- AIM
Copy the listing below word for word, starting at its very first line and ending at the line that contains "(x=427, y=262)", with both of those lines included.

Source listing:

====

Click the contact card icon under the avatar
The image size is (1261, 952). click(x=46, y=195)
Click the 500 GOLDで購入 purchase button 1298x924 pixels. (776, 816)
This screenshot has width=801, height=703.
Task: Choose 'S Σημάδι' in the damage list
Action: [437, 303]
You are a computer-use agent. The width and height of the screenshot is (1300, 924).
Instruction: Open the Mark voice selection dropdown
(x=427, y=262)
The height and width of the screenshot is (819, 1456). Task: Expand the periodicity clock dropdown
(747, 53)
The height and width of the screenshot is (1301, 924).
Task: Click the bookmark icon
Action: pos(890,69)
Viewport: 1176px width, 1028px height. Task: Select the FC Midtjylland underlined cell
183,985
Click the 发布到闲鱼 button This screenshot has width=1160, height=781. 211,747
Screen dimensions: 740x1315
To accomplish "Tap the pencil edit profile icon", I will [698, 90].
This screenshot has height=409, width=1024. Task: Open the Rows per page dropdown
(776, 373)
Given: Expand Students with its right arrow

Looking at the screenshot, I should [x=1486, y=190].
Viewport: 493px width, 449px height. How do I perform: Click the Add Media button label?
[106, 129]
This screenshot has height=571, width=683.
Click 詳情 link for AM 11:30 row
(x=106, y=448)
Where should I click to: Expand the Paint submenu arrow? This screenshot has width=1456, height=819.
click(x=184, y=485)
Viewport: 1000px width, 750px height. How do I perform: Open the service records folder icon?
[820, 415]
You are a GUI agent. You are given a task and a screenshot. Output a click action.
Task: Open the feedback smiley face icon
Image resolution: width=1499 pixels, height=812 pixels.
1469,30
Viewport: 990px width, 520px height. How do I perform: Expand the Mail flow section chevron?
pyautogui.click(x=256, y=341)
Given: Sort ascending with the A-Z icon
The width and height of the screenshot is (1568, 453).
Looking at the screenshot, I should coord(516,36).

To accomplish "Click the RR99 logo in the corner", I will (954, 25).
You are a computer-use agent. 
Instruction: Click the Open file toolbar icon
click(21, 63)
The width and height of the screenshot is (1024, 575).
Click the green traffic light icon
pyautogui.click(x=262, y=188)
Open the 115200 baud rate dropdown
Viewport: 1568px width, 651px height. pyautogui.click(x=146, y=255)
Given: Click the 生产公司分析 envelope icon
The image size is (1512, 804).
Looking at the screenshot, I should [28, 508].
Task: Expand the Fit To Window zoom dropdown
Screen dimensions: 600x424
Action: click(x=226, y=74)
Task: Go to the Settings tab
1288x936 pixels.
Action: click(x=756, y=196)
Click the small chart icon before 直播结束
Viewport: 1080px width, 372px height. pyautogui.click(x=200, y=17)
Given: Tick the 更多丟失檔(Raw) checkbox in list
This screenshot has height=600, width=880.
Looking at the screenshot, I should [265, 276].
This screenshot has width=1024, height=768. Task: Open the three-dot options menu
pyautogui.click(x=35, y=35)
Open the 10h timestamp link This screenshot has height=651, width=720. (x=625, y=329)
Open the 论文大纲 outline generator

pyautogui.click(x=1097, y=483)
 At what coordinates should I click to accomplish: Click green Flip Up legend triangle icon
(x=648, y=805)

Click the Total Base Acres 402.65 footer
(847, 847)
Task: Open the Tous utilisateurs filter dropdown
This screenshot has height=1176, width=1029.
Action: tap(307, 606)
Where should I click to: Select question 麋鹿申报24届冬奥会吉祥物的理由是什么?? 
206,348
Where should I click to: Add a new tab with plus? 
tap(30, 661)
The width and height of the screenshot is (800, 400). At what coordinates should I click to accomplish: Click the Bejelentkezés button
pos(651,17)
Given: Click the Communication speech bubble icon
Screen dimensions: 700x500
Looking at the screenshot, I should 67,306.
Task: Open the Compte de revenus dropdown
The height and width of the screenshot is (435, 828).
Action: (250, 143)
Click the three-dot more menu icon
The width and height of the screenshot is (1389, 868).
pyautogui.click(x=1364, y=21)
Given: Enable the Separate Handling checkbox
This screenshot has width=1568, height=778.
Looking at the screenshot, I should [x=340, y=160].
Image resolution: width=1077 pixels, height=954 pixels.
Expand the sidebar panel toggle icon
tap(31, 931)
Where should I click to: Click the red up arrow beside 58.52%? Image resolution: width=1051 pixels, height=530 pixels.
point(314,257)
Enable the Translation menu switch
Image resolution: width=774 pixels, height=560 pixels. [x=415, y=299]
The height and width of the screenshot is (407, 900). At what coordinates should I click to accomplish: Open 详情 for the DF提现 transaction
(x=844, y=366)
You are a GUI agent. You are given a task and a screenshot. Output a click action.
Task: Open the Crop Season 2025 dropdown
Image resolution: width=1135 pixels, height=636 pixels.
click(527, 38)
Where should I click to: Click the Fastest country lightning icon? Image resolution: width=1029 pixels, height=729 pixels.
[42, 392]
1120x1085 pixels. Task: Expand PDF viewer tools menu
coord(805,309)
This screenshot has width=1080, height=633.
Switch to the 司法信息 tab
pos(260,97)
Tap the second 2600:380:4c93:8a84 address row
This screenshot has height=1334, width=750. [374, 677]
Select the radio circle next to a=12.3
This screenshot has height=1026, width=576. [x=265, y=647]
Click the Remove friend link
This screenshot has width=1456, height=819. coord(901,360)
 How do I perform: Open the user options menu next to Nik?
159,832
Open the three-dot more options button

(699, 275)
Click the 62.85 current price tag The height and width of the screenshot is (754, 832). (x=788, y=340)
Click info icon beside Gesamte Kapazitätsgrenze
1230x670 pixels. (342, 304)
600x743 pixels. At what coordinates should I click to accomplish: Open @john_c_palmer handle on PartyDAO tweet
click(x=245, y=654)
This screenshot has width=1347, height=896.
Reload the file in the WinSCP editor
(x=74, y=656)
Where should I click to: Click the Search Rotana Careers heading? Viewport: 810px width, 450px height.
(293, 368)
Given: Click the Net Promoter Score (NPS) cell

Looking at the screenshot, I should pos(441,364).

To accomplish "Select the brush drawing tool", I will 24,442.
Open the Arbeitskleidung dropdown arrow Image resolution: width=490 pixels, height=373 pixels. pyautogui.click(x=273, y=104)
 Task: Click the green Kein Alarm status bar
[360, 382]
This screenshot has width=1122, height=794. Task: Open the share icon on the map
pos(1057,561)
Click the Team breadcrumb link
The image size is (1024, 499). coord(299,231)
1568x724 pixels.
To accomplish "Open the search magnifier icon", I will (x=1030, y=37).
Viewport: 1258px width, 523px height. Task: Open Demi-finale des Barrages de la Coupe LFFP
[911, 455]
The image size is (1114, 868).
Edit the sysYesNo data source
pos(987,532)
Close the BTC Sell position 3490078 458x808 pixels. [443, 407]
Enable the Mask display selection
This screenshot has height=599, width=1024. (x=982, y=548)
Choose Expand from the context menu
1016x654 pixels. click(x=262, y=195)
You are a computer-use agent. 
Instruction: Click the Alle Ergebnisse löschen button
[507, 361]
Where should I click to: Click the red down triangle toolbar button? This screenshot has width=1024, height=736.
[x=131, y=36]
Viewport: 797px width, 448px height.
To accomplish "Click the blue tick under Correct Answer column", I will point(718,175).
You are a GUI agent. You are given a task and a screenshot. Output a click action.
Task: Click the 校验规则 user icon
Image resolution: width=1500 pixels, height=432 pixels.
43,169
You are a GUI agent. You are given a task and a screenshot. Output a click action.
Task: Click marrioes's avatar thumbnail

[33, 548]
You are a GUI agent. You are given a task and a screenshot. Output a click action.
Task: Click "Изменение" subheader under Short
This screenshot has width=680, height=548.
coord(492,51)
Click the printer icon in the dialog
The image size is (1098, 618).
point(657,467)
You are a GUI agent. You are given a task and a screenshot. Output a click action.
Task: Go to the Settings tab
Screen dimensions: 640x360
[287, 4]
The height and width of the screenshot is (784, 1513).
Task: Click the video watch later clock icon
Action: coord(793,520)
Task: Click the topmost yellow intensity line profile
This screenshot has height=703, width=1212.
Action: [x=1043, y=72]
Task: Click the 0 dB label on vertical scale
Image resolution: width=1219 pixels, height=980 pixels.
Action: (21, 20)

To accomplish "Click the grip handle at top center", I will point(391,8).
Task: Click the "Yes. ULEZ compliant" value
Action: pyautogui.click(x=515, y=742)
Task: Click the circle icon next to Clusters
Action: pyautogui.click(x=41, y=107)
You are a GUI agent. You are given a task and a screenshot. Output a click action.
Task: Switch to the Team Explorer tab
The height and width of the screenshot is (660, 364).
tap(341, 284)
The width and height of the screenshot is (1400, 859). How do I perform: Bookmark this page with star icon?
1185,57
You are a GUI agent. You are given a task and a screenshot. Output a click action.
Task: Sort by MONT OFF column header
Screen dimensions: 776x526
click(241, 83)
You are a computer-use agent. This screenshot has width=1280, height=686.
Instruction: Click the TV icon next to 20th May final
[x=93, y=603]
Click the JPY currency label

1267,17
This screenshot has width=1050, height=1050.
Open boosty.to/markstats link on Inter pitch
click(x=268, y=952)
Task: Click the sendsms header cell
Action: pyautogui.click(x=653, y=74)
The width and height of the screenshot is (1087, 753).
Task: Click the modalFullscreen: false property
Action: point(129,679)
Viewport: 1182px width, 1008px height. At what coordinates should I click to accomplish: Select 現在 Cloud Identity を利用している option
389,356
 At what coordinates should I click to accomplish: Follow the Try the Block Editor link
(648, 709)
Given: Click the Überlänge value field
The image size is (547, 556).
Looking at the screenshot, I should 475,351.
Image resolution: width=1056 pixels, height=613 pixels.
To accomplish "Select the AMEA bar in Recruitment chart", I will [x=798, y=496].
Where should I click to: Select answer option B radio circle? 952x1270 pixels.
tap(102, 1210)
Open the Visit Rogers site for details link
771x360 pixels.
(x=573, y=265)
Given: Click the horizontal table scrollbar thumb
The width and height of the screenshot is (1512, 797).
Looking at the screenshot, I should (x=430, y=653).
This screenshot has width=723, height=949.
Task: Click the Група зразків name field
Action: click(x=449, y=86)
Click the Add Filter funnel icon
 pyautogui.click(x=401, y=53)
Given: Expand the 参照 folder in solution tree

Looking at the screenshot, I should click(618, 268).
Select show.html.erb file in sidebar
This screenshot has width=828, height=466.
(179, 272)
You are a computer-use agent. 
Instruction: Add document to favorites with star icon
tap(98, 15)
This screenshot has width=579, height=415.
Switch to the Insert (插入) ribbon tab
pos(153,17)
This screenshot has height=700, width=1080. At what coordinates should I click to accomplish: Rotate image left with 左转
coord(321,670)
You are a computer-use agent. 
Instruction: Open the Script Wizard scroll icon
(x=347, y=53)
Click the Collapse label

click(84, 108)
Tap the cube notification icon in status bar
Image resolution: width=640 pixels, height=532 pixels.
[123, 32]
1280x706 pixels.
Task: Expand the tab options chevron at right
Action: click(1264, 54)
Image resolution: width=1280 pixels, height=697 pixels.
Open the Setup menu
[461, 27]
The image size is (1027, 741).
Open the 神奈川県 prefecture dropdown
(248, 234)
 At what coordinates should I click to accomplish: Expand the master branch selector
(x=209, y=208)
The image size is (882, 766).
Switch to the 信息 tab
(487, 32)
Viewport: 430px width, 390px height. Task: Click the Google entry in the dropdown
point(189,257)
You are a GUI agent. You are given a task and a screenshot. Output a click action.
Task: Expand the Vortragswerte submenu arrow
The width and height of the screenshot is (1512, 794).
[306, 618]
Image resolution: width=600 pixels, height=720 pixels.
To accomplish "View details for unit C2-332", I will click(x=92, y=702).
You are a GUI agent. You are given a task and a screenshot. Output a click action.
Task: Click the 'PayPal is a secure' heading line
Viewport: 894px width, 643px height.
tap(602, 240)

====

- SOLUTION TO THIS PROBLEM
Click the contact card icon under the avatar
The image size is (1261, 952). click(x=46, y=195)
Click the 500 GOLDで購入 purchase button 1298x924 pixels. (776, 816)
This screenshot has width=801, height=703.
Task: Choose 'S Σημάδι' in the damage list
Action: [437, 303]
You are a computer-use agent. The width and height of the screenshot is (1300, 924).
Instruction: Open the Mark voice selection dropdown
(x=427, y=262)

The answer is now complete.